What are PCBs usually made of?

I have experience with multilayer circuits and 
the process of making them, but I mainly worked
with flexible polyamides, not boards. The company 
I worked for used fiberglass (G-10?) as stiffener material, 
and I could assume PCBs are typically made 
with a fiberglass material, but I'd rather know. 

>>> steveg at transition.com 11/08/01 01:39PM >>>
The color of a PCB has absolutely nothing to do with quality.
Most PCBs are green because the solder mask is green.  Solder
mask is the coating on the outside of the board that keeps 
solder from sticking to everything when the assembly goes through 
a solder wave (thru hole), or keeps solder paste from oozing everywhere 
when the assembly goes through the IR process (surface mount).

We do some gigbit designs with buried traces, controlled impedance
some of which were 8 layers, some other designs were 14 layers.  
They were all green.

-----Original Message-----
From: phil at rephil.org [mailto:phil at rephil.org] 
On Thu, Nov 08, 2001 at 10:02:15AM -0600, jima wrote:
>  I had the same response once when someone told me the motherboard he
> bought was blue (as opposed to green).  He didn't get my line of
> questioning.  "WHAT IS THE TECHNICAL SIGNIFICANCE OF THE COLOR
> BLUE!?!?"  Seems like a pretty simple question to me. :)

There may be a little significance, but the color is just a by-product
if that is the case.

Many cheap (consumer electronics) PCB's are green, because they use a
cheaper board, and only one sided thru-holes.  Often times, blue
boards were a sign of a better board (I forget the material) with a
better (epoxy?) finish and dual sided / plated thru holes.  [1] Also,
I recall seeing blue typically on multilayer PCBs, i.e., 3 or 4
circuit layers sandwiched together, and in a really heavy RF
application (like a GHz processor) might even have an internal ground
plane.  I don't recall seeing green for "real" PCBs.
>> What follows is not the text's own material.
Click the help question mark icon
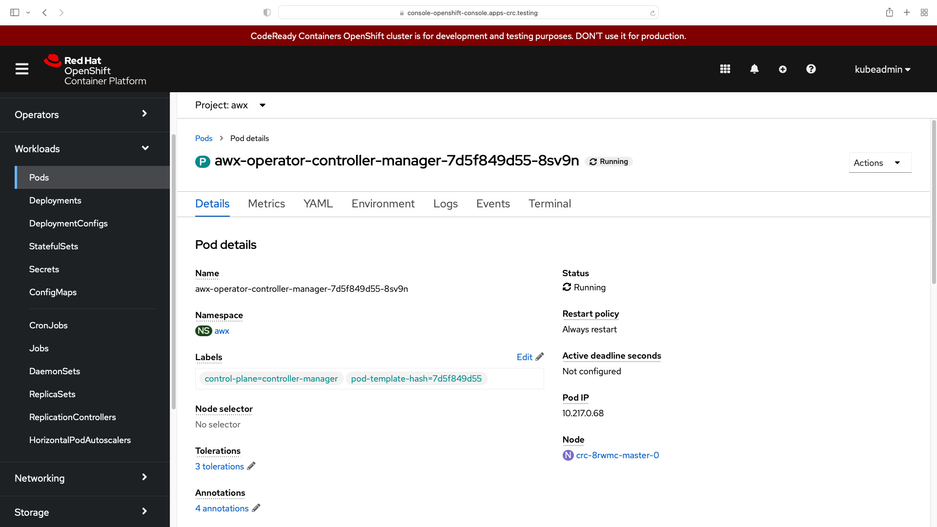 pos(811,69)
[1] Thru-holes are the holes in which the component leads go (though
many things are surface mount these days.)  A one-sided thru hole only
has a pad on one side of the board, while a plated thru-hole has
contact metal plated on the inside of the hole.  When the solder joint
is made, it's much more robust, and a cracked solder pad on one side
of the board won't cause bad connections as easily.